#### [WHAT IS BEING ASKED]
Each line from the one that holds "This screenshot has width=906, height=1316." to the end of the entries is to be given again exactly. Do not include pictures.

#### [DATASET EXTRACT]

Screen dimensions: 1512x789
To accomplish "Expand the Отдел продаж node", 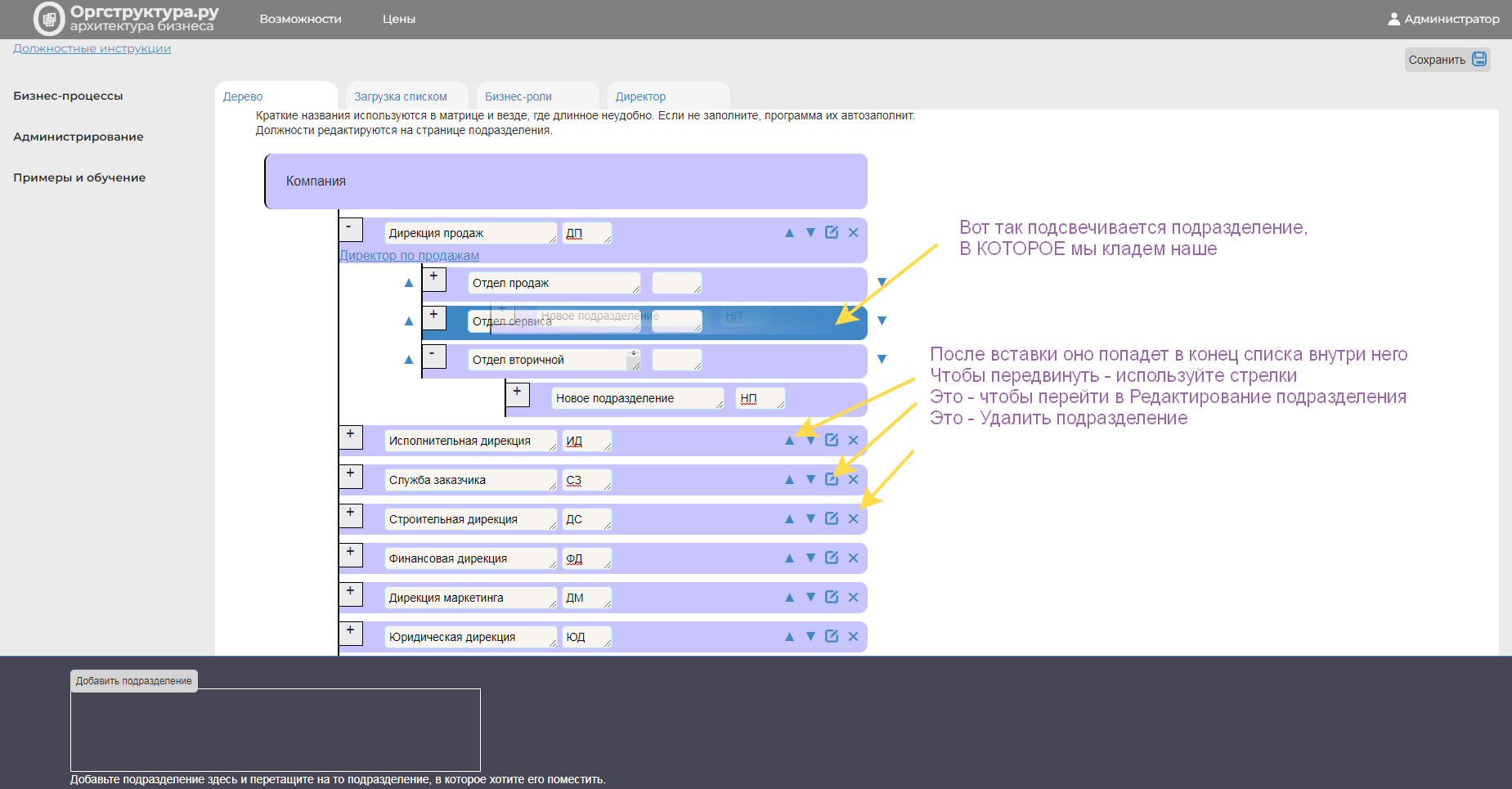I will (x=434, y=280).
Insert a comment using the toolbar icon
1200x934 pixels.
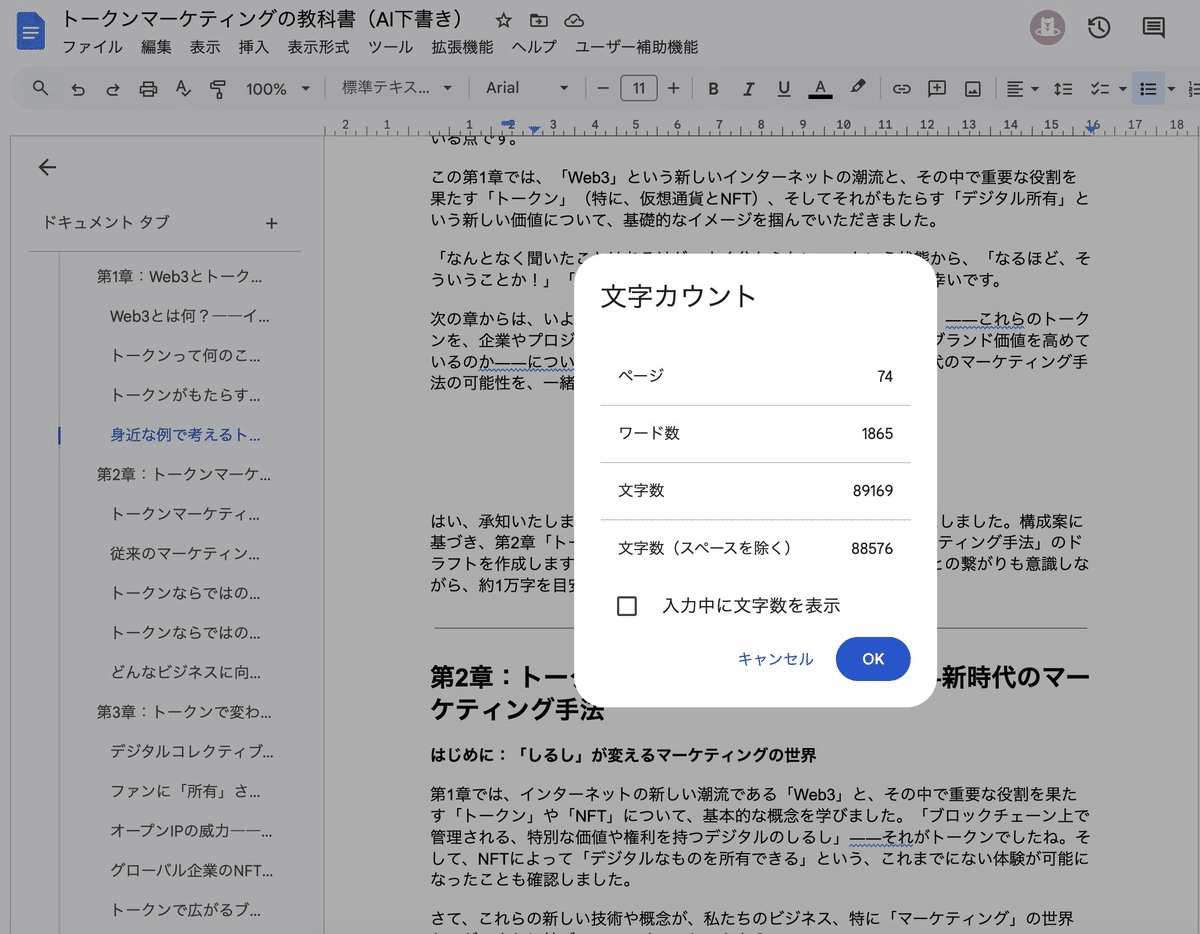[937, 88]
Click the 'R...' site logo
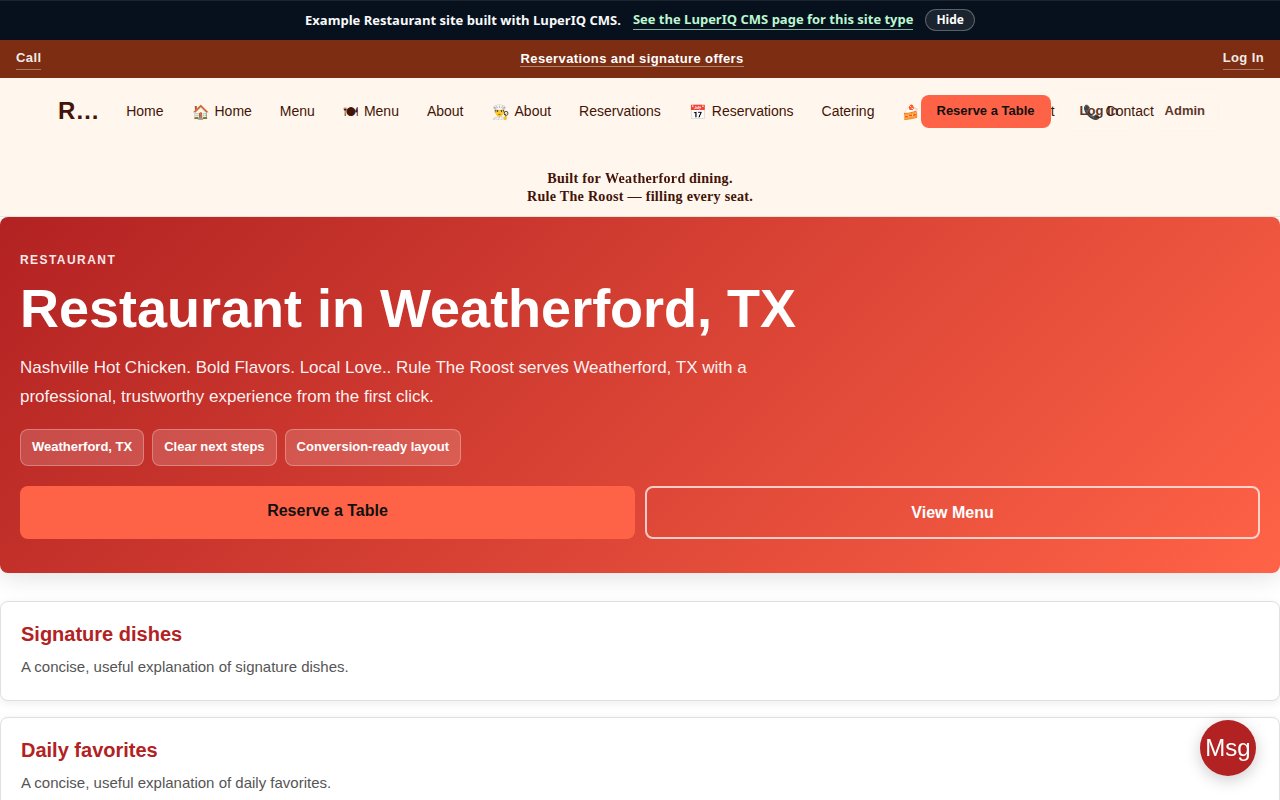This screenshot has width=1280, height=800. tap(78, 111)
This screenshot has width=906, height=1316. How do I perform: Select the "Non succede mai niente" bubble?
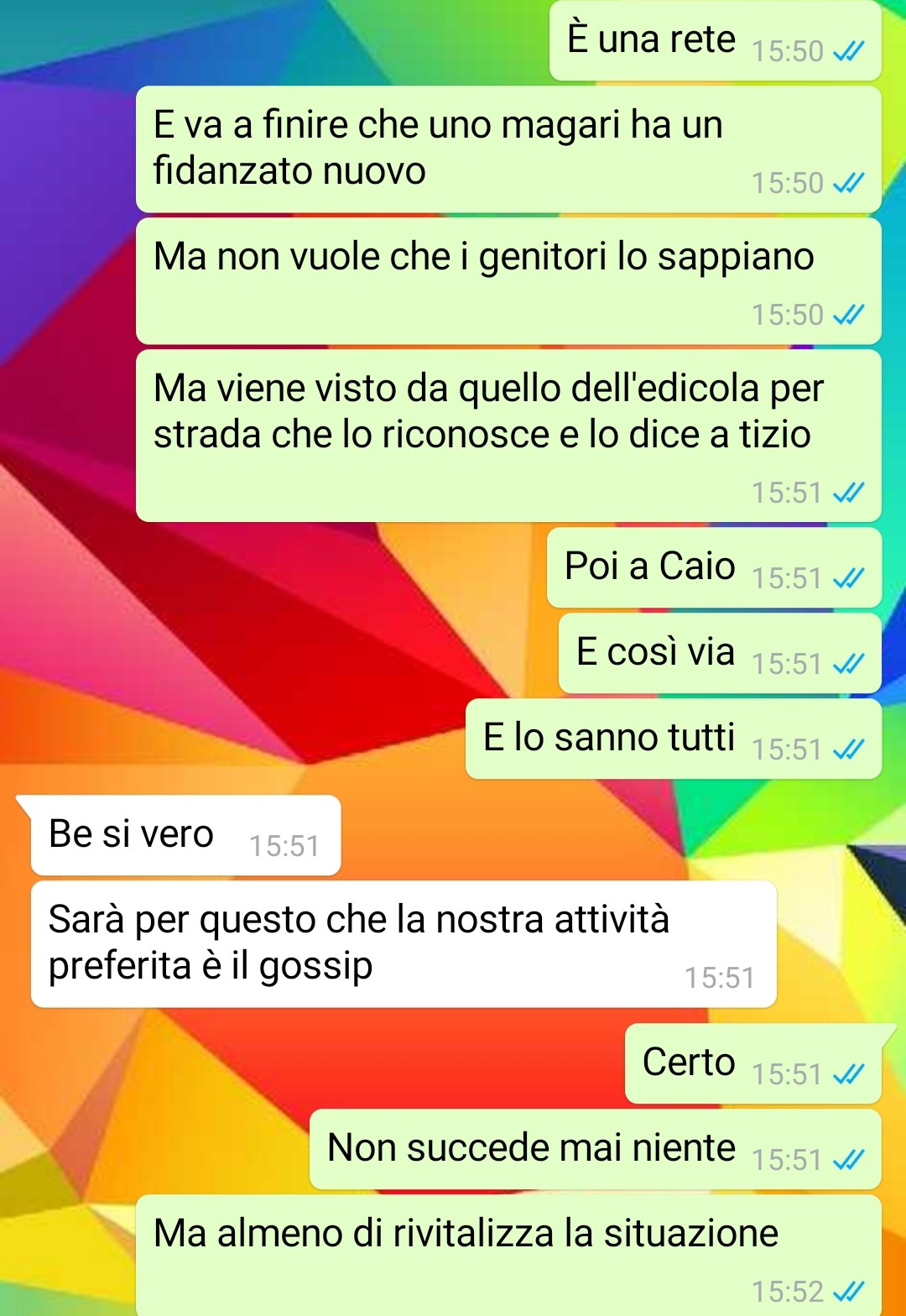[596, 1149]
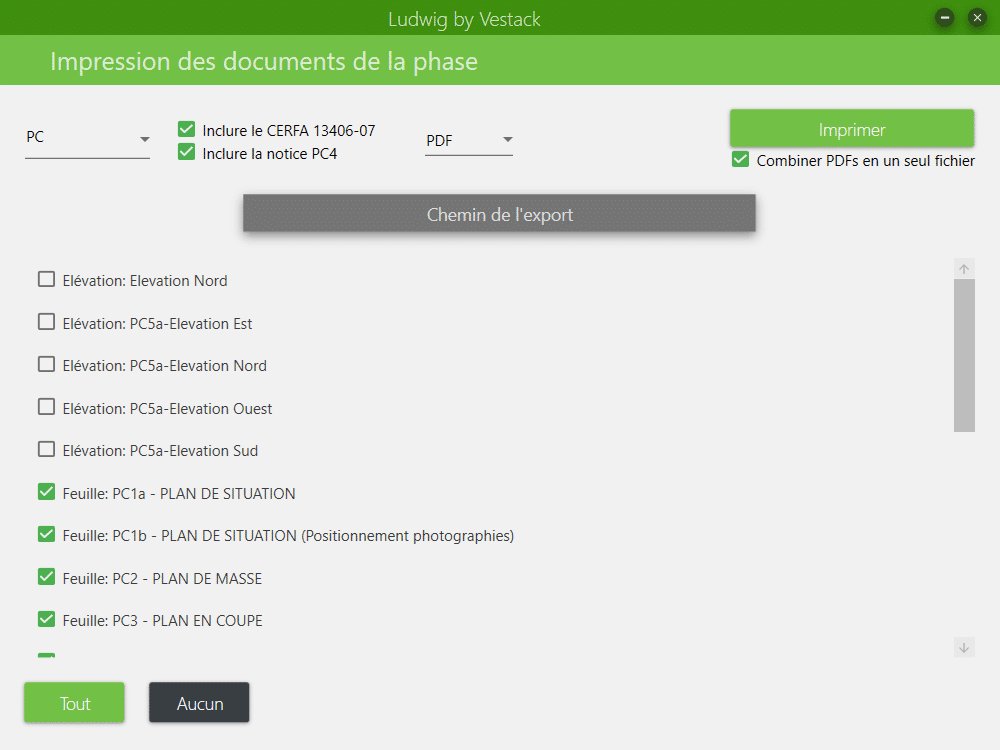Close the Ludwig by Vestack window
1000x750 pixels.
pos(977,18)
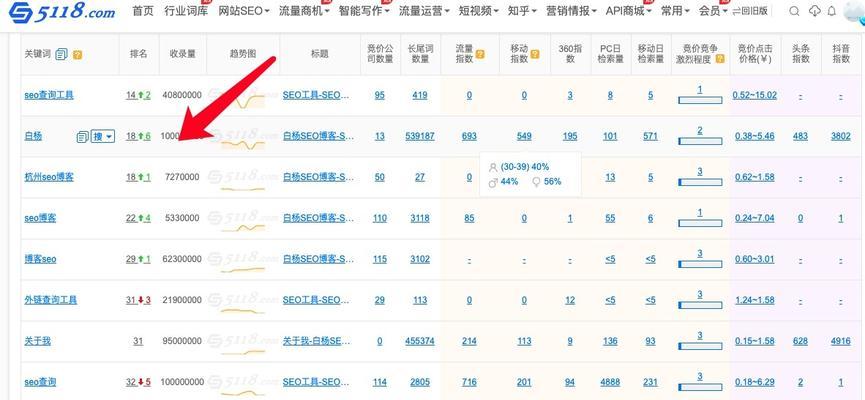Open the 智能写作 menu
The height and width of the screenshot is (400, 865).
pos(365,12)
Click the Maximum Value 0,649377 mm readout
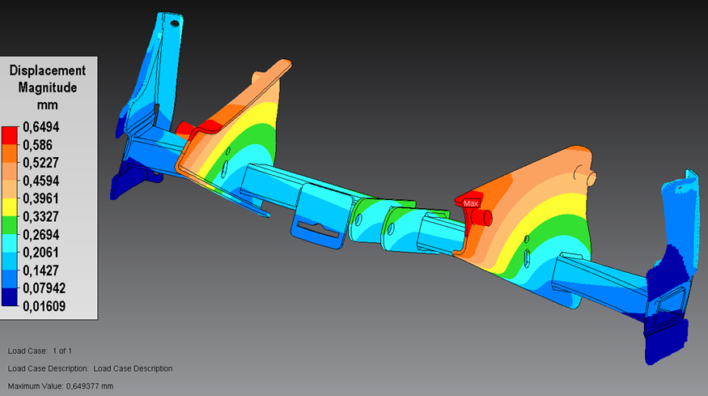 [61, 386]
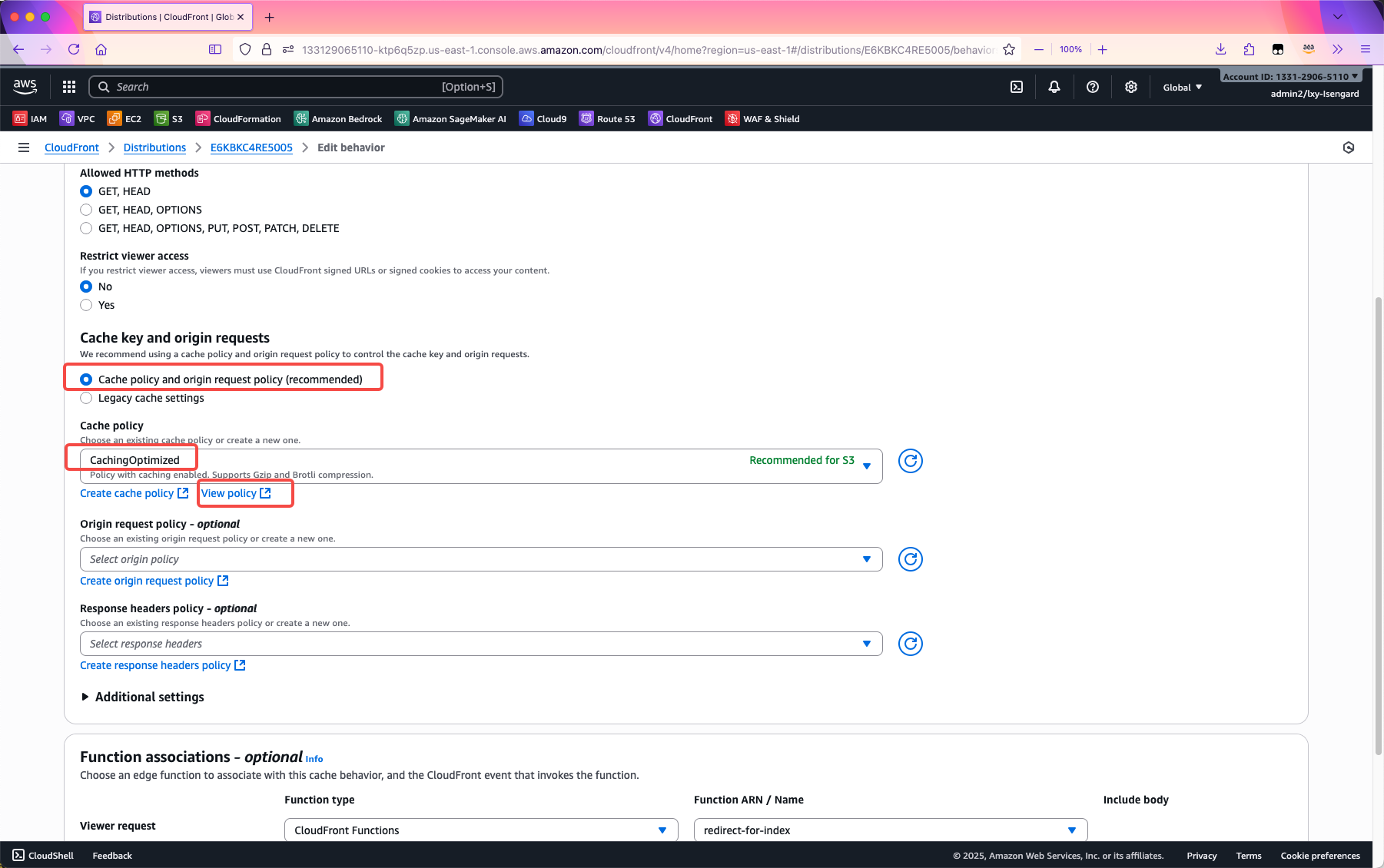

#### [SOLUTION]
This screenshot has width=906, height=1316. How do I perform: Select the "Non succede mai niente" bubble?
[596, 1149]
Close the Ludwig by Vestack window
1000x750 pixels.
pos(977,18)
Open the 智能写作 menu
The height and width of the screenshot is (400, 865).
pos(365,12)
Click the Maximum Value 0,649377 mm readout
 [61, 386]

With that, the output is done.